Marisa membungkam protesnya. “Baiklah. Aku tak akan membantah.”
Liam tak terlalu mendengarkan. Lana tampaknya sudah selesai membuat teh.
“Tapi ... malam ini, apa kau tak ingin menginap di apartemenku?”
Tatapan Liam melekat ke raut wajah Lana yang tampak datar. Wanita itu berjalan menghampirinya dan Marisa. “Baiklah,” jawabnya kemudian, tanpa melepaskan pandangannya dari wajah Lana.
Lana meletakkan cangkir teh ke meja dan secepat kilat menghilang dari pandangan Liam di balik pintu kamar.
Liam menyusul tak lama kemudian setelah Marisa pergi. Melihat Lana duduk muram di sofa dengan pandangan kosong ke arah dinding kaca. Ia mengambil kartu yang tadi tidak diambil oleh Lana dari nakas, lalu berjalan menghampiri wanita.
“Kau membutuhkan ini.” Liam meletakkan kartu itu di meja. Sengaja memecah lamuan Lana. “Apa semua barang-barangmu masih di rumahmu?”
Lana tersentak pelan, menatap kartu di meja dan mengangguk.
“Aku akan menyuruh seseorang untuk mengambilnya.”
“Aku akan melakukannya sendiri.”
Liam diam sejenak. “Baiklah. Kau bisa menata semua barangmu di beberapa tempat yang kosong di ruang ganti. Meja riasmu, aku akan menyuruh seseorang untuk mengirimnya nanti siang.”

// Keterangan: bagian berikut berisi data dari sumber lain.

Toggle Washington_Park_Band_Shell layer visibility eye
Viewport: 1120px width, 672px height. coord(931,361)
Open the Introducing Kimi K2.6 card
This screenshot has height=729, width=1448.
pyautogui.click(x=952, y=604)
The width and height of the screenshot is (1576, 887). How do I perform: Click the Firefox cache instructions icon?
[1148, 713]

“Aku hanya tinggal untuk sementara. Kau tak perlu membelikanku ...”
“Bukan untukmu,” penggal Liam. “Jika kapan-kapan salah satu keluargamu berkunjung dan melihat di kamarku tak ada meja rias, mereka akan berpikir aku terlalu perhitungan pada istriku sendiri.”
Hati Lana terasa dicubit, tapi ia tahu dirinya tak berhak merasakan cubitan itu dan akal sehatnya menyuruhnya untuk mengabaikan.
“Malam ini aku tak akan pulang. Mungkin kau bisa beradaptasi dengan rumah ini selama aku tak ada. Jangan sungkan jika kau tak menyukai beberapa hal dan ingin menggantinya. Aku jarang di rumah, jadi buat dirimu senyaman mungkin.”
Lana hanya diam. Mendengarkan. Tak akan pulang, itu berarti malam ini Liam akan bermalam di apartemen wanita itu.
“Aku sudah mengatakan padamu pelayan datang jam 8 sampai jam 5 sore. Kau bisa mengatakan pada mereka kebutuhanmu. Makanan atau apa pun.”
Lana merasa tak punya hak untuk mengeluh, tapi ia tetap mengangguk. Apartemen ini lebih dari cukup baginya untuk tiga bulan ke depan.
“Hanya itu saja. Sekarang, bisakah kau membantuku menyiapkan pakaianku. Aku harus terburu ke kantor.”
Lana pun bangkit berdiri, menuju ruang ganti dan Liam masuk ke kamar mandi. Sepertinya, tiga bulan di penthouse ini tak akan berlalu dengan mudah.